Speaker Biographies:

Jo-Anne Parent is the daughter of Andrew Trudeau. She was raised on an outer island, one of the amazing thirty thousand islands of Georgian Bay. She says, “It was not your everyday way of life, and so very different from that of a young person living in a town setting. Although living on an Island had it challenges, she would not change a thing.”

Jo-Anne has two wonderful sons, a stepdaughter, and eight amazing grandchildren. She lives in Tiny Township ON with her partner of 32 years, and she currently works for the Metis Nation of Ontario.

John Hartman was born in 1950 in Midland Ontario and studied Fine Art at McMaster University. After leaving art school in 1974, Hartman lived with Andrew and Pat Trudeau at Manitou Marina on an outer island of Georgian Bay. This was Hartman’s finishing school.

Establishing his reputation with the exhibition Painting the Bay at the McMichael Canadian Collection in 1993, Hartman continued to experiment with works that combined figurative, narrative and landscape. He received national exposure with Big North, an exhibition that toured Canada between 1999 and 2002.

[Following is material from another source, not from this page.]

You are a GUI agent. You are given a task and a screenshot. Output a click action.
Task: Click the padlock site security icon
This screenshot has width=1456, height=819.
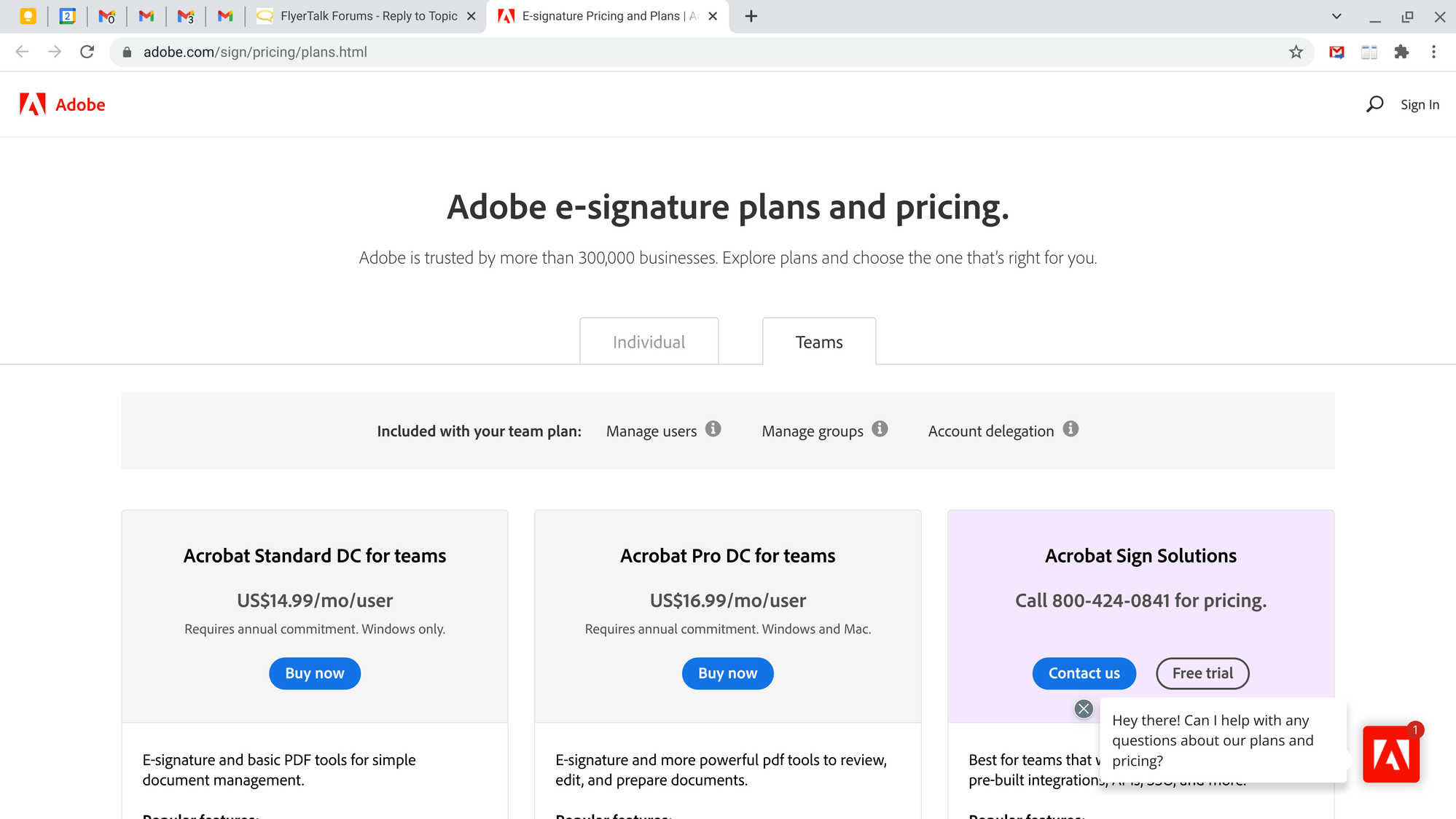[125, 52]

Hartman’s path of painting the intimate and intertwined relationship between people and place, took a turn in 2003. He began to paint aerial views of cities as living organisms, a series that produced Cities, an international touring exhibition from 2007-2009. From 2014 to 2020 Hartman painted a series of portraits of Canadian authors in the landscapes or cityscapes that they love. The resulting exhibition began its national tour at the McMichael Canadian Collection in March 2020.